The minimum coverage qualifies as acceptable under the new healthcare reform law, so benefit advisers and insurance brokers are pitching minimum plans nationally, reports the Wall Street Journal.
Employers who offer the plans are recognizing they can avoid a $2,000-per-worker penalty by doing so, even though the plans often don’t cover basics like surgery, X-rays or prenatal care, let alone hospitalization.
As the story states, “employers could still face other penalties, but they expect them to cost less than the $2,000 per worker fine for opting out of Obamacare.” More:
Would you like to have a “skinny” health insurance policy? Probably not. But if you’re employed by a large company, you may get one, thanks to ObamaCare.
That’s the conclusion of Wall Street Journal reporters Christopher Weaver and Anna Wilde Mathews, who report that insurance brokers are pitching and selling “low-benefit” policies across the country.
Wonder what a “skinny” or “low-benefit” insurance plan is? The terms may vary, but the basic idea is that policies would cover preventive care, a limited number of doctor visits and perhaps generic drugs. They wouldn’t cover things such as surgery, hospital stays or prenatal care.
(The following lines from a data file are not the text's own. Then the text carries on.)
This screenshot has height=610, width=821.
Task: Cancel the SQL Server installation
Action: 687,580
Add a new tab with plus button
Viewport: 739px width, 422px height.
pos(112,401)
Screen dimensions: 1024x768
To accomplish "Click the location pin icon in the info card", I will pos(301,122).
That sounds similar to an auto-insurance policy that reimburses you when you change the oil but not when your car gets totaled.
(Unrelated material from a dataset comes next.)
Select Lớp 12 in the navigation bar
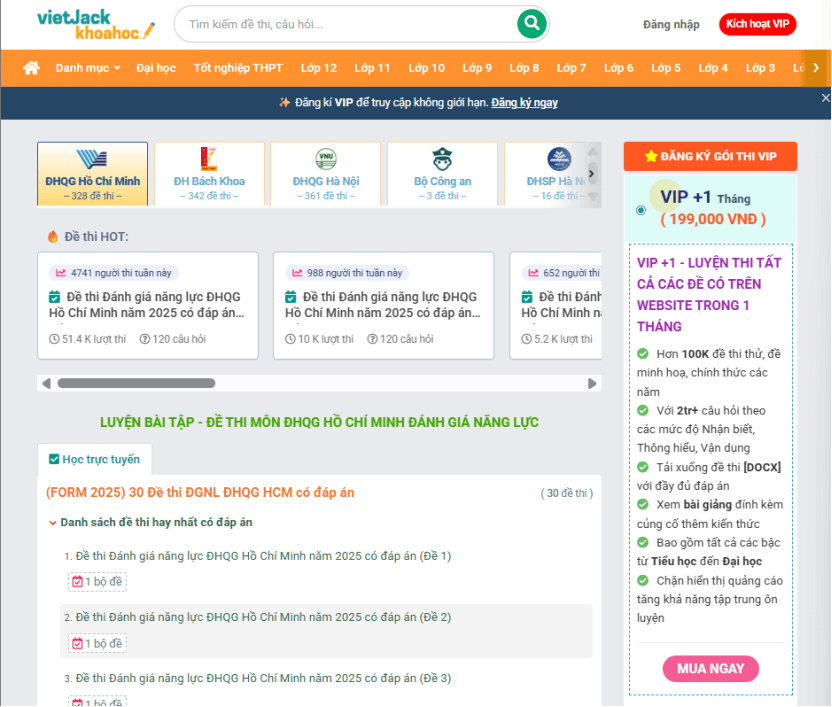The image size is (832, 707). pos(318,69)
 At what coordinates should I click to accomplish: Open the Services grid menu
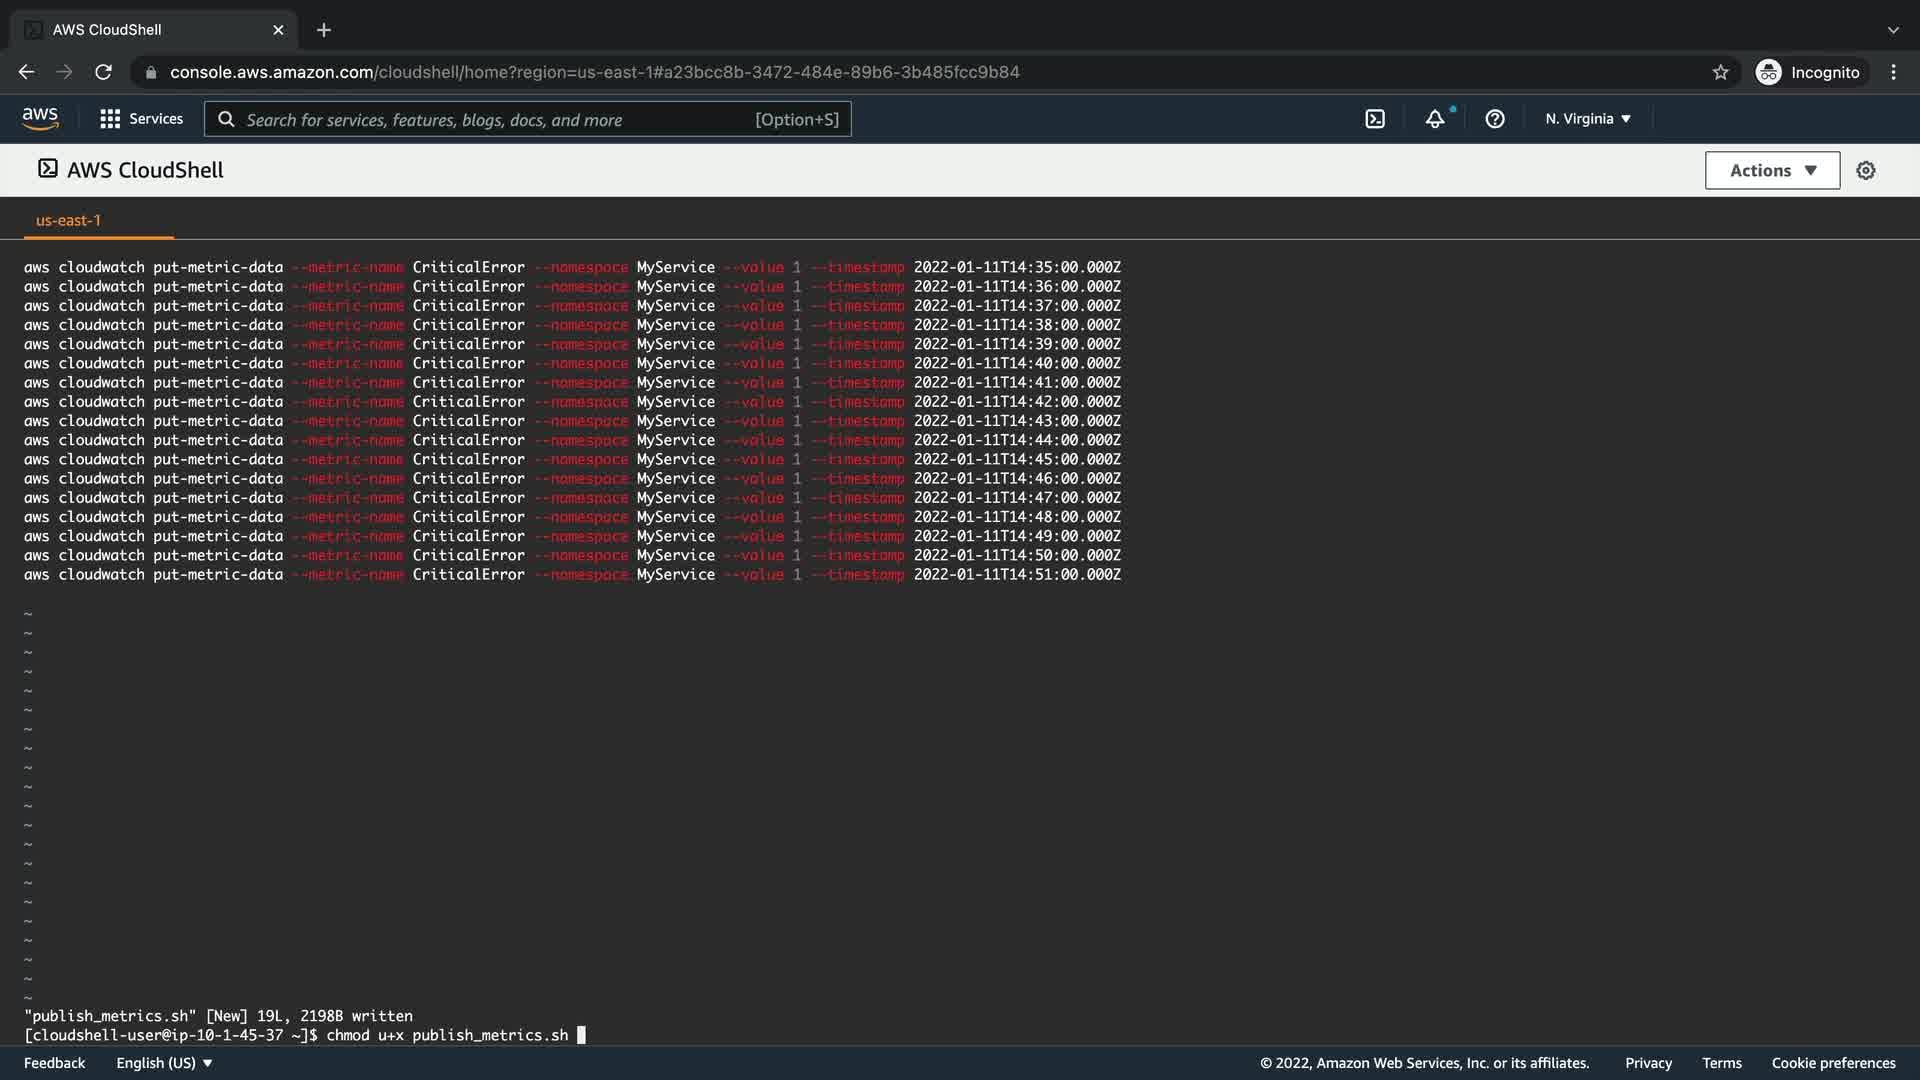(141, 119)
You might ask how ObamaCare could encourage the proliferation of such policies. It was sold as a way to provide more coverage for more people, after all. And people were told they could keep the health insurance they had.
As Weaver and Mathews explain, ObamaCare’s requirement that insurance policies include “essential” benefits such as mental-health services apply only to small businesses with fewer than 50 employees. But larger employers “need only cover preventive service, without a lifetime or annual dollar-value limit, in order to avoid the across-the-workforce penalty.”
Low-benefit plans may cost an employer only $40 to $100 a month per employee. That’s less than the $2,000-per-employee penalty for providing no insurance.
“We wouldn’t have anticipated that there’d be demand for these type of Band-Aid plans in 2014,” the Journal quotes former White House health adviser Robert Kocher. “Our expectation was that employers would offer high-quality insurance.”